I really, really like Susan Moller Okin's Justice, Gender and the Family. But I worry that it's more a "feminist response to certain influential, but obscure to the general public, philosophers," than it is a "general feminist treatise."
I'm a big fan of The Second Shift, which talks about the "stalled revolution" of gender roles changing relatively rapidly at work but not quite as quickly at home.
I'd be interested to see what the list of "every significant feminist treatise" looks like. I have The Second Sex on my list of things to read, as well as a textbook and a new thingy on femininity from a transsexual (Whipping Girl), but that's about it. I almost audited a course on "feminist epistemology," but ended up prioritizing other stuff.
Does Portland have a different feminism vibe compared to Berkeley?

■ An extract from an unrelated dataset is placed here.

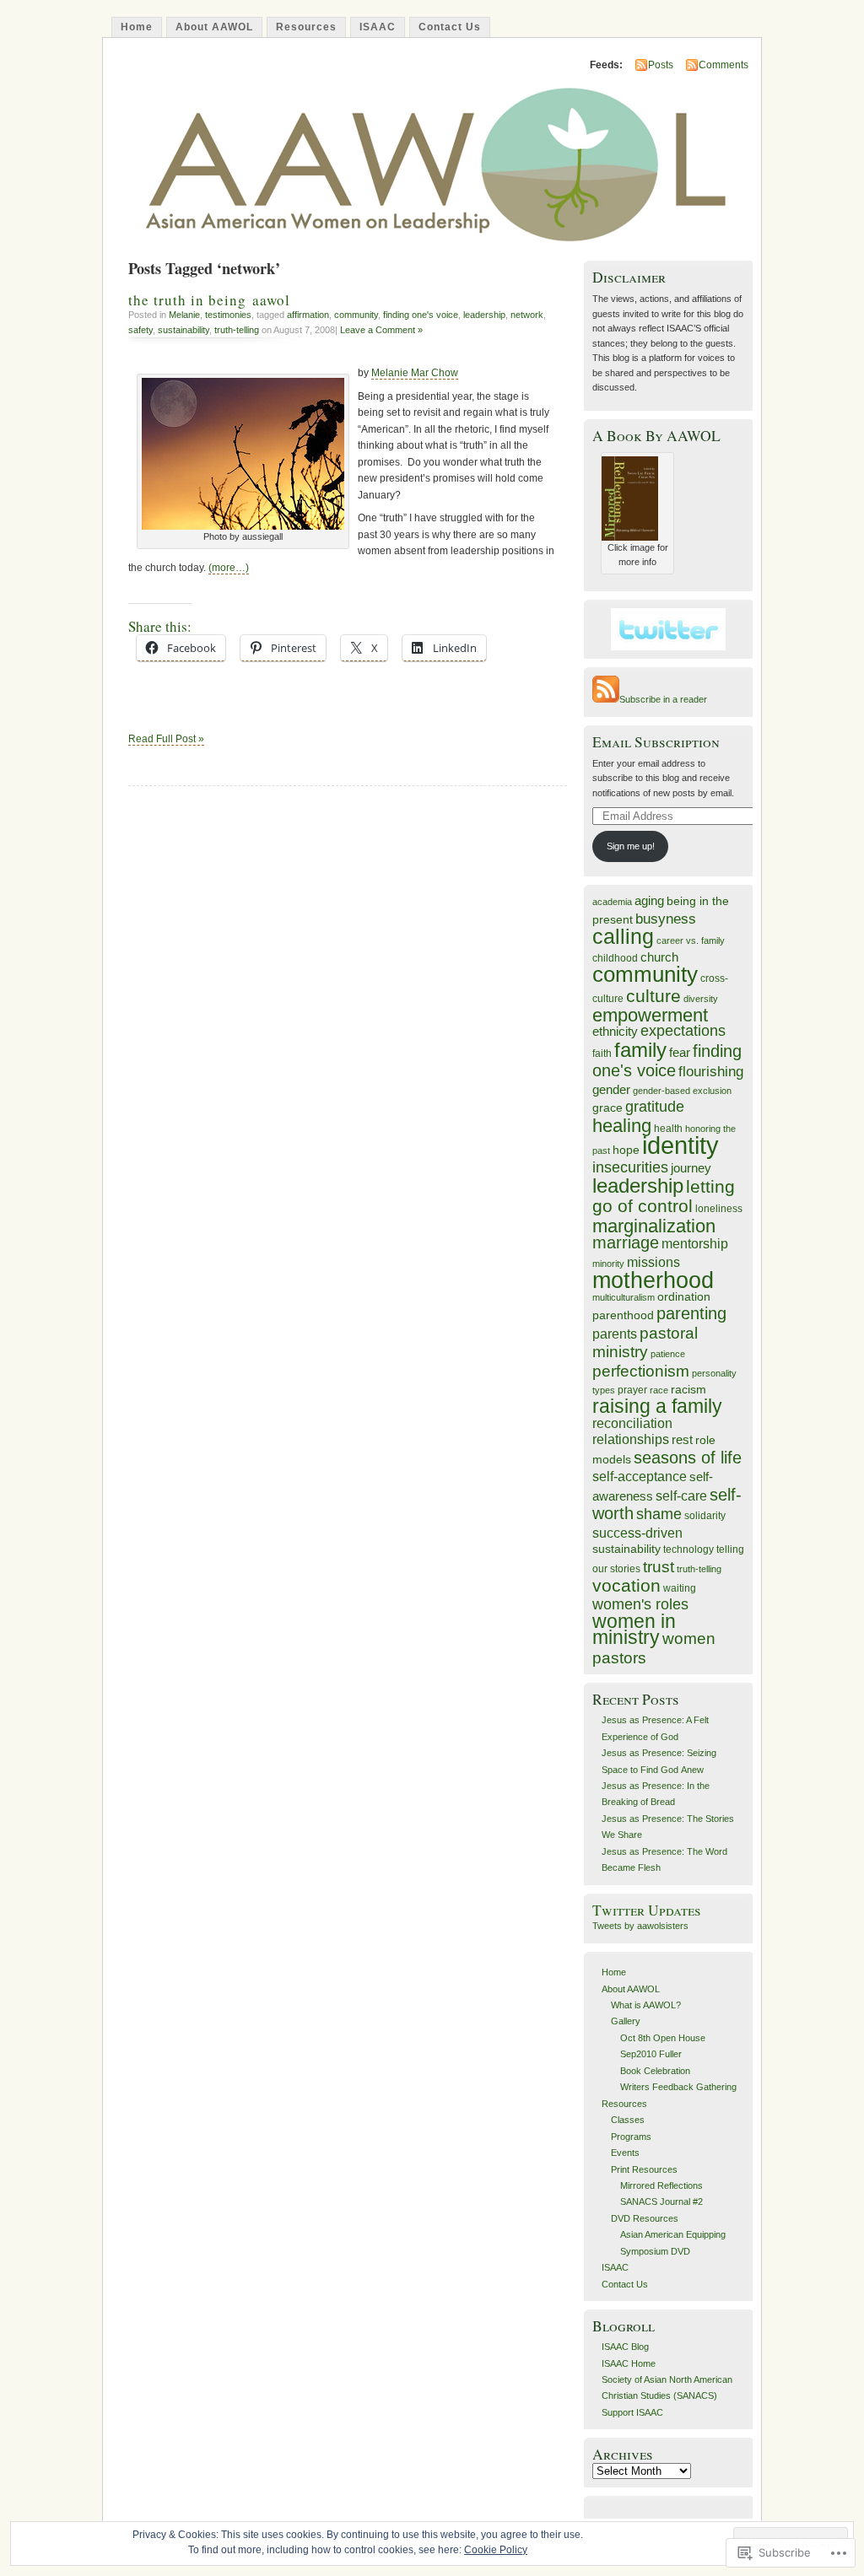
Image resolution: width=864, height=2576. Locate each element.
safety (140, 330)
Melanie (184, 315)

I'm getting confused now between The Second Shift and The Second Stage, the latter being, from what I've heard which is not very much, Betty Friedan's bewildering belated retreat from feminism. I should investigate the former. I may not be able to resist gawking at the latter either, but I've told myself that if I'm going to read it I really need to read The Feminine Mystique first. But when I picked it up in Powell's it made my eyes swim, so I put it back down. I do, though, recall seeing an excerpt of Manifesta in something else and thinking it was promising, so perhaps I'll try that.
My problem is that I love shamelessly political social science writing, but I'm ambivalent about anything that bills itself as politics and frankly hostile to anything that bills itself as philosophy. So I am walking a fine line of enthralling reading material between two perilous wastelands of extreme disinterest. My winter reading list may fail to live up to acceptable standards for Serious Feminist Reading Lists from either the philosophical or the political sides of things, but, well, fuck 'em.

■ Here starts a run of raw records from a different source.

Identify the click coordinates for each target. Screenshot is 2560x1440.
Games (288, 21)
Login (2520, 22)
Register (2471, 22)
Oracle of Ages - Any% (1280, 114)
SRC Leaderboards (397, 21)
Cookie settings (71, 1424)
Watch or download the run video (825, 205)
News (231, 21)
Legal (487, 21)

As a warning, The Feminine Mystique is at the very top of my list of Books I Started to Read but Could Never Bring Myself to Finish. Granted, I was seventeen when this happened, but the entire list has something like four books on it, so I think it counts for something. Although I just realized that aside from one young adult war novel (I think) called Good Night, Mr. Tom, the list seems to be composed entirely of books by Douglas Hofstadter, the first being Le Ton Beau de Marot and the second being Metamagical Themas, which is still on my desk and looks at me reproachfully every evening as I pretend I don't see it and make a beeline toward my fiction de jour. So take that as you will.
Well, yeah. It looked like it might wind up on my list as well (which, unlike yours, has dozens of books on it at this point). And so did The Second Sex and so did The Female Eunuch. But I'm going to ambitiously start them all anyway and hope that maybe a) reading part of them will be an improvement over having read none of them, and b) someday my attention span will improve and I will finish them. Or I'll find a nice essayist and leave them all behind forever.

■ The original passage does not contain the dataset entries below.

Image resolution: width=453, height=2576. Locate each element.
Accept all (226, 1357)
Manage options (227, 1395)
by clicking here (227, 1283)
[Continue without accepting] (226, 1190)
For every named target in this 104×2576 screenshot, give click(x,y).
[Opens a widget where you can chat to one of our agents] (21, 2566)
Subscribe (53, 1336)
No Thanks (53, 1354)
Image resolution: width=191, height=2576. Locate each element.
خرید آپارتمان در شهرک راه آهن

Did I mention that I never really got past the first chapter of Metamagical Themas? And that I gave it back to Ping to give back to you because I couldn't handle its reproachful looks any more?
Huh. Formula for a lastingly famous feminist manifesto: The Adjective Noun. Discuss.
The Phantom MENace?
PLEASE tell me you're going to the Roseland tonight at 8pm. TMBG. I saw Them last night at The Moore in Seattle and I was fully r0XX0rD.
Splinter Cell: The Second Sex: Popcorn Eyeglasses.